7. The automobile profile composite cutting equipment according to claim 6, wherein the whole body of the sliding closer (700) and the whole body of the positioning column (312) are cuboid, the inner space of the radial branch (310) is cuboid matched with the sliding closer (700), and the through hole of the sliding closer (700) is square hole matched with the positioning column (312).

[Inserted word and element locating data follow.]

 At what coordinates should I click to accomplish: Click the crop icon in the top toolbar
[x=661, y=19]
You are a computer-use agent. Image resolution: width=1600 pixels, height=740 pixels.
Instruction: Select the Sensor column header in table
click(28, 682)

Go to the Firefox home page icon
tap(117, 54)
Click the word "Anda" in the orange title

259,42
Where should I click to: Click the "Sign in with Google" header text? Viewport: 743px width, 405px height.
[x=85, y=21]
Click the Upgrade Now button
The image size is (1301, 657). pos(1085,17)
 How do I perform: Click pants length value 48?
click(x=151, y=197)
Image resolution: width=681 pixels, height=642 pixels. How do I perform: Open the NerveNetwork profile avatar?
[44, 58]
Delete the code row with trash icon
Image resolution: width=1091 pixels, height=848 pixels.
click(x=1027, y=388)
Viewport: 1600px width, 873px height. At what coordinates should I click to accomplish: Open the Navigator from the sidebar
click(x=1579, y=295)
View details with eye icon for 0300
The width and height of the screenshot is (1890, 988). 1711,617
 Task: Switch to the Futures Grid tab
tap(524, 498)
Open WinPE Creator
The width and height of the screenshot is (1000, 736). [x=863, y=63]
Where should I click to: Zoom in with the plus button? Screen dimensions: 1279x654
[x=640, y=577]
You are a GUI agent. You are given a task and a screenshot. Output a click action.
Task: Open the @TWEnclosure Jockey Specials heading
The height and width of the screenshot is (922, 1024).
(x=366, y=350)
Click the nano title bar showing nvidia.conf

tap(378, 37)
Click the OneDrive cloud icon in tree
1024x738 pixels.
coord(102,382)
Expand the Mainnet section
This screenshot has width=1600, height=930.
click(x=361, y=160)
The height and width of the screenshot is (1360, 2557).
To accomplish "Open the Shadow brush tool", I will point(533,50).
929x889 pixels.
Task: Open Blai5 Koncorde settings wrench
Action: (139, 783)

8. The automobile profile composite cutting equipment according to claim 6 or 7, wherein a pressure release cavity (730) is formed in one side of the first sliding closing block (711) close to the annular liquid cavity (800), the pressure release cavity (730) is a cavity with the length direction perpendicular to the side wall of the first sliding closing block (711), a pressure stabilizing hole (732) is formed in one side of the pressure release cavity (730) away from the middle through hole of the sliding closer (700), and the pressure stabilizing hole (732) is a through hole penetrating one side of the first sliding closing block (711);

an opening is formed in one side, close to a middle through hole, of the sliding closer (700), of the pressure release cavity (730), a connecting groove (750) is formed in the opening, one end of the connecting groove (750) is communicated with the inner space of the positioning bag (720), the other end of the connecting groove is communicated with the connecting groove (750), the connecting groove (750) is a rectangular groove, the length direction of the connecting groove (750) is perpendicular to the length direction of the pressure release cavity (730), a magnetic baffle plate (740) is covered at the opening of the pressure release cavity (730), the magnetic baffle plate (740) is a sheet-shaped magnet, one surface, far away from the pressure release cavity (730), of the magnetic baffle plate is fixed on the side wall of the connecting groove (750) through a spring piece (741), and the magnetic baffle plate (740) is tightly attached to the opening of the pressure release cavity (730) under the thrust of the spring piece (741) in an initial closed state, and the size of the magnetic baffle plate (740) is larger than the size of the opening of the pressure release cavity (730).

The pressure release bag (731) is fixedly covered at the opening of the pressure release cavity (730), the pressure release bag (731) separates the connecting groove (750) from the pressure release cavity (730), and the pressure release bag (731) is made of an elastic film;

the magnetic shield (740) is magnetically identical to the opposing face of the magnetic rod (810) such that the two are mutually exclusive.